Data excerpts
•••

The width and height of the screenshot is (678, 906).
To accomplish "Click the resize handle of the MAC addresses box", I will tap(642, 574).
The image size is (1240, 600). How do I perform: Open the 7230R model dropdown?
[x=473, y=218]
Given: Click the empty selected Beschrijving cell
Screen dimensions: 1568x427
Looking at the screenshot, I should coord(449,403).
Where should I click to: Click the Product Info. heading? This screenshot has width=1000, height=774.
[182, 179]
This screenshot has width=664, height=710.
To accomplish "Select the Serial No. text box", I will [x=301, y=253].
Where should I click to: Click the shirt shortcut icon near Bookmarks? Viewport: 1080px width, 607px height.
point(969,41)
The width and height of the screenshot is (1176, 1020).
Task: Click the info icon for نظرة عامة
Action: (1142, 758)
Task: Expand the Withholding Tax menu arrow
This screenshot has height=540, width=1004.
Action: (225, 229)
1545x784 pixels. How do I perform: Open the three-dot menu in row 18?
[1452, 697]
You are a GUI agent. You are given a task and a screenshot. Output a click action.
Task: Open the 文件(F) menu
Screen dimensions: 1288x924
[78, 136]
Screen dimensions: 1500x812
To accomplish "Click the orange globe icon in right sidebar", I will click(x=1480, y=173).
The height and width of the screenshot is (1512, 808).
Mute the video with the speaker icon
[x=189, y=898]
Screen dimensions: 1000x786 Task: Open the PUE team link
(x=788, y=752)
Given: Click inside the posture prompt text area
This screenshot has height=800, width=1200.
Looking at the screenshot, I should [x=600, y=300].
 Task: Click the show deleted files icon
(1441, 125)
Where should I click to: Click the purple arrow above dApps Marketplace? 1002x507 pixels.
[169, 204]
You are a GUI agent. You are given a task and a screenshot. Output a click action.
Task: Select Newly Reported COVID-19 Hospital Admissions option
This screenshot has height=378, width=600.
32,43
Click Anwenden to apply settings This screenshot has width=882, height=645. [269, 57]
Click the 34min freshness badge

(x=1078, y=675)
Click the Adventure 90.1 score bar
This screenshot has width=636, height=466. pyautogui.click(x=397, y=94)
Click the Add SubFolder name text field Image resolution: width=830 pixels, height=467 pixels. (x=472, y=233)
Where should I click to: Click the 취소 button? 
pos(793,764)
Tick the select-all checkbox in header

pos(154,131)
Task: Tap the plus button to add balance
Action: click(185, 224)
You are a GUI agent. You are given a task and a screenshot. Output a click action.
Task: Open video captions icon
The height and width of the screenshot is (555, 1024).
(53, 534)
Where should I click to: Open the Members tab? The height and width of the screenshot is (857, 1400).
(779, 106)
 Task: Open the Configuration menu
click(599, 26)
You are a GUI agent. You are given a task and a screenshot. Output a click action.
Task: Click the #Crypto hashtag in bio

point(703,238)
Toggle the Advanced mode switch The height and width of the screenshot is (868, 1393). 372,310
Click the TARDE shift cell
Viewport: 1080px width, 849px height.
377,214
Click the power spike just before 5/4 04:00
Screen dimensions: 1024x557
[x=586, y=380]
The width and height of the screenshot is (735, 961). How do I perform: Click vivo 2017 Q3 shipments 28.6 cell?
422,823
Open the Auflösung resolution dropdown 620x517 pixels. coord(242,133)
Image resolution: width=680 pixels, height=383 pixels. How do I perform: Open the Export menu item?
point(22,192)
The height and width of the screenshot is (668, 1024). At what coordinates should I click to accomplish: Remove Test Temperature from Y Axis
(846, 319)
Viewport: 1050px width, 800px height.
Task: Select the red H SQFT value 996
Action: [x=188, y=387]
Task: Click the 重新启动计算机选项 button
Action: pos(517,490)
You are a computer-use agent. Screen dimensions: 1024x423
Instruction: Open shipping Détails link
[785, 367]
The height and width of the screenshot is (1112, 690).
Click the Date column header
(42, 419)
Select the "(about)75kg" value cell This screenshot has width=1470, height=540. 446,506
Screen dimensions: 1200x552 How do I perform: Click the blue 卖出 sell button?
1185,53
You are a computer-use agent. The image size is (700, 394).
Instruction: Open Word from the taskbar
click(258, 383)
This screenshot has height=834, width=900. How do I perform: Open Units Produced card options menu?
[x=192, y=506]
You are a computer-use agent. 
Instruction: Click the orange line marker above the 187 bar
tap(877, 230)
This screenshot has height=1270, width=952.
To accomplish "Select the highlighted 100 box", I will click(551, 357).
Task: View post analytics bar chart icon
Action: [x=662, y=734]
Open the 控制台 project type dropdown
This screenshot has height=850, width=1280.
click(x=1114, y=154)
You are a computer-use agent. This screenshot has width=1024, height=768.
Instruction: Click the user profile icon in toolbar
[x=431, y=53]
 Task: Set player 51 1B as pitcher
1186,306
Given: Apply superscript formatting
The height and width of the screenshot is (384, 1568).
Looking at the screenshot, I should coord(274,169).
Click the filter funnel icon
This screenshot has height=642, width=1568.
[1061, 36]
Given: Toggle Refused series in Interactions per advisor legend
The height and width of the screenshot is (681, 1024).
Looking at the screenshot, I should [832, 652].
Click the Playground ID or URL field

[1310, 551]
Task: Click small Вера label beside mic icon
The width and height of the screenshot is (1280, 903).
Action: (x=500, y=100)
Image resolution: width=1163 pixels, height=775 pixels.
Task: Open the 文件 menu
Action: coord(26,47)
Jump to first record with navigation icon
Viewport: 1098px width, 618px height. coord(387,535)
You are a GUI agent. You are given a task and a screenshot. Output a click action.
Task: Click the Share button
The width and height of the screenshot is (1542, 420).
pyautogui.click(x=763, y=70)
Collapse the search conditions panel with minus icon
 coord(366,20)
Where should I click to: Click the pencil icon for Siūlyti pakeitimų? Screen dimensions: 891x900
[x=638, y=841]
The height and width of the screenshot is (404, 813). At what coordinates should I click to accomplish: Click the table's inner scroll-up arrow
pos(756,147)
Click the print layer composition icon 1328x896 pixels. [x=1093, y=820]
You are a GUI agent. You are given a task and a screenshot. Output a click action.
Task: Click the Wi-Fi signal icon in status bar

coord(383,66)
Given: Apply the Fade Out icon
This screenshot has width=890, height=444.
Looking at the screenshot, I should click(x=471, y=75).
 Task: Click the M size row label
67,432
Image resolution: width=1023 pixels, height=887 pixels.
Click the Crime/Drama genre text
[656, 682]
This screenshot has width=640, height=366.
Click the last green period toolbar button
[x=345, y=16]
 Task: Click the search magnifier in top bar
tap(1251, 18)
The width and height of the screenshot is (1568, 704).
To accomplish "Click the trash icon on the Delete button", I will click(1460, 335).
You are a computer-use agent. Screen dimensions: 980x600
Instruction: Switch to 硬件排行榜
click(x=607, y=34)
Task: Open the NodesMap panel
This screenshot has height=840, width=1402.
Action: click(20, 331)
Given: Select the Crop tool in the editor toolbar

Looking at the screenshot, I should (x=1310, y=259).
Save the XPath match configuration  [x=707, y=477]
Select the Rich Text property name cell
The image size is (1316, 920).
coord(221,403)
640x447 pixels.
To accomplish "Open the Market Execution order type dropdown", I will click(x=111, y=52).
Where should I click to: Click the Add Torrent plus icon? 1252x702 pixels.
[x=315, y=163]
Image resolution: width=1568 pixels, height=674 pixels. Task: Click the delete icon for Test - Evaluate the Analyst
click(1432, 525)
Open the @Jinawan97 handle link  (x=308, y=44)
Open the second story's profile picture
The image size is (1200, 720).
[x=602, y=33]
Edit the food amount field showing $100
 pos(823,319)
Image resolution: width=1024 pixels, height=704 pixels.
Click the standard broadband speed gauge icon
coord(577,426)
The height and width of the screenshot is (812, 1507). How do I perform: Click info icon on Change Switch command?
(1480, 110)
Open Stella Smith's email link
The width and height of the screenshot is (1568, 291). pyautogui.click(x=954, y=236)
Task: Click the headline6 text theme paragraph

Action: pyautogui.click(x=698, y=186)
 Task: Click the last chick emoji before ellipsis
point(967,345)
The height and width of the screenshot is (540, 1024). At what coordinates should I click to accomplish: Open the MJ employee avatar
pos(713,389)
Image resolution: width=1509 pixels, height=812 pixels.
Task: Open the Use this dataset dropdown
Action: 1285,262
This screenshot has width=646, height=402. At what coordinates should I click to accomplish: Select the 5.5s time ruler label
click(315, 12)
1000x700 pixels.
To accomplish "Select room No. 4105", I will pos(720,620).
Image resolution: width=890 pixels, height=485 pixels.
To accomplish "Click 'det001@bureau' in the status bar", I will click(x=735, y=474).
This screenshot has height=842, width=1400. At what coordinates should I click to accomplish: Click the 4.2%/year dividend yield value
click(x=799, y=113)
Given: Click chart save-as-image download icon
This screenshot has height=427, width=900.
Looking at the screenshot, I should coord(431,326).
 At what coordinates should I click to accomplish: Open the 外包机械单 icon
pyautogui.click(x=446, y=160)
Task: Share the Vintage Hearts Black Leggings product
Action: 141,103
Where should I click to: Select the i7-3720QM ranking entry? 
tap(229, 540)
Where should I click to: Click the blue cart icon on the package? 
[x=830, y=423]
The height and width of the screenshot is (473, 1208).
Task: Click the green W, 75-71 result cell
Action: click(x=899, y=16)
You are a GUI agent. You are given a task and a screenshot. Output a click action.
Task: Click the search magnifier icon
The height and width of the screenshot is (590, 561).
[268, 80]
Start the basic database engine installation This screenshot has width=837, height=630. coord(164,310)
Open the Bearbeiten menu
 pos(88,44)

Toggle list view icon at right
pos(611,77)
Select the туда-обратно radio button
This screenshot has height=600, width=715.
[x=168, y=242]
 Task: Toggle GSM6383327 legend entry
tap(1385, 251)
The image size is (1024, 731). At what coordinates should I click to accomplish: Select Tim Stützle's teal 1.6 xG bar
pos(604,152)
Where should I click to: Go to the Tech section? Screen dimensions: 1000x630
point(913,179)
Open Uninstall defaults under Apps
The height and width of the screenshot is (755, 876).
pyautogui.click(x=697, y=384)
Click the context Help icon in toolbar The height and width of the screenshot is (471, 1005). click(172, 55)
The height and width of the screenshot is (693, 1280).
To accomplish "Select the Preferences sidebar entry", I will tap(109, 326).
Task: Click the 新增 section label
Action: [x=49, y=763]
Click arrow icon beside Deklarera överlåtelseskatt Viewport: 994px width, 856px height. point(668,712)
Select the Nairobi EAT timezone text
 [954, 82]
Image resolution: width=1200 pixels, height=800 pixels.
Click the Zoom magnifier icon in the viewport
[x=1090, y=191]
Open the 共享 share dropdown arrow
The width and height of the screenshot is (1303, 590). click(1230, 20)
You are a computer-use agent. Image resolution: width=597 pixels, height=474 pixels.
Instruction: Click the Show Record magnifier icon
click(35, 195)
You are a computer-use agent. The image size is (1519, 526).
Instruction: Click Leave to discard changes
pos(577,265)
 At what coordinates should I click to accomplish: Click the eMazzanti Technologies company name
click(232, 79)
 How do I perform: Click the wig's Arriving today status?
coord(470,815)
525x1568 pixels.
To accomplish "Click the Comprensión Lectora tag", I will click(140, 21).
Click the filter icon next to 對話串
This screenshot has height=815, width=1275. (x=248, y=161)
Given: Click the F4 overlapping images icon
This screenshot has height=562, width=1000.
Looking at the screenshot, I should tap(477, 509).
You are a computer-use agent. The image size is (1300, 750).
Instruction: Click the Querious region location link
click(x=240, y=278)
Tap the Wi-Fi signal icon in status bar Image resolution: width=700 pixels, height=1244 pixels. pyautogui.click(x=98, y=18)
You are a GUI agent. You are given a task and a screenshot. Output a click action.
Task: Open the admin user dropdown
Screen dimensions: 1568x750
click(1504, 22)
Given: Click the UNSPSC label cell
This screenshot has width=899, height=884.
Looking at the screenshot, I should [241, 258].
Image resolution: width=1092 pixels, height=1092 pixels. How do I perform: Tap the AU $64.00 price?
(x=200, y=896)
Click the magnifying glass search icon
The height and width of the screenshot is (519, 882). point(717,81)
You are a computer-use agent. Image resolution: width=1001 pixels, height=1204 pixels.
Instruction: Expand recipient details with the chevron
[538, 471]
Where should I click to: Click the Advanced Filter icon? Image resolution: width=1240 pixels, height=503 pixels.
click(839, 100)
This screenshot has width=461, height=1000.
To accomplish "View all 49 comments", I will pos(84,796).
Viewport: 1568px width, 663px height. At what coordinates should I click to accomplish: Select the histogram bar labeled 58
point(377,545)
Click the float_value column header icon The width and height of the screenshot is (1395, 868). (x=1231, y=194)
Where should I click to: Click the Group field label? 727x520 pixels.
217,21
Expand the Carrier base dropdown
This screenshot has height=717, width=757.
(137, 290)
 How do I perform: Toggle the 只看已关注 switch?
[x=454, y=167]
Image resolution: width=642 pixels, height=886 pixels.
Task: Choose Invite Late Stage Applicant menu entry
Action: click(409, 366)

•••

TASK TO CARRY OUT: For each line of the entries that contains the word "beside", make a copy.

RESULT:
Task: Click small Вера label beside mic icon
Click arrow icon beside Deklarera överlåtelseskatt Viewport: 994px width, 856px height. point(668,712)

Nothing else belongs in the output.